One could say that geopolitical tensions have eased off and are no longer at the boiling point given that there have been no more missile tests from North Korea. However, we do think that it would be naive to underestimate them and ignore the facts which have the ability to propel them to their climax level. The issues with North Korea were clearly directed to the U.N by President Donald Trump. In his speech yesterday, he has made it very clear that the expenses for the U.N have gone up, while the US makes a meaningful contribution to this bill, and the mismanagement has surged too.
Iran’s nuclear deal is something which investors should watch very closely as President Trump stated yesterday that he will be letting the world know about his decision very soon. We know that he has never been happy with the Iranian deal and given that there are also warnings from Iran that if the US back outs from the deal, it would have serious consequences, which provides us an indication about the upcoming events and how they will unfold.
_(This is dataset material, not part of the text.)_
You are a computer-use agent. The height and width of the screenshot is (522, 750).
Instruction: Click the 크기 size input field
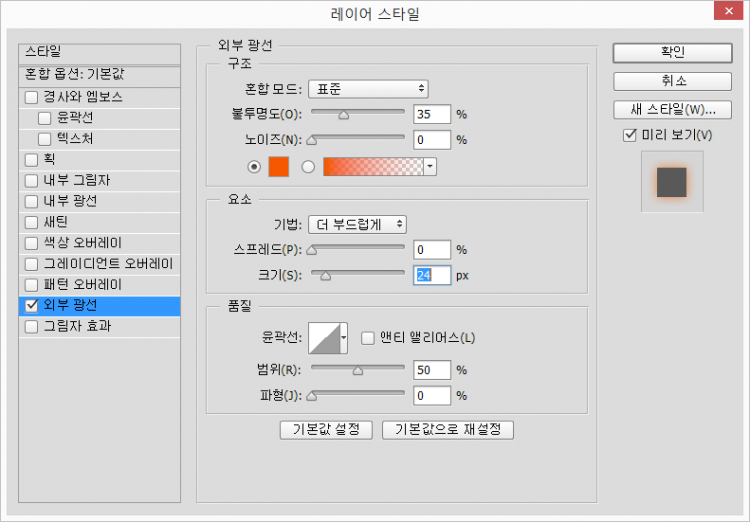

Therefore, we do think that it is immensely important not to neglect the importance of hedging the risk. The record high headlines could easily deviate the attention.
Trump’s speech to the U.N today could spark some new concerns and that could trigger a fresh demand for gold.
DAX Showing No Sign of Vulnerability; VDAX Plunged
Macron’s victory crushed the anti-euro parties over in Europe and investors are no longer as worried about this as before. The fresh evidence of this can be seen by looking at the performance of the DAX index. The German elections are due on Sunday and if you look at the equity market, there are no signs of anxiety. The index is on track to log September as the best month within the developed world. This is also evident in the DAX volatility index which has plunged the most prior to the German election. The situation was not the same before the French Election, when we experienced a number of large bets coming to the market looking to hedge their bets.
EURO ZEW Sentiment Knocked Euro
The Eurozone ZEW sentiment took the wind out of the euro-dollar pair which broke the 1.20 mark earlier. The weaker number tells us that the economic growth or the sentiment are not necessarily at the same boiling point across the Eurozone. The German ZEW number showed that neither businesses nor consumers have any concerns about the upcoming elections (confirming our earlier argument).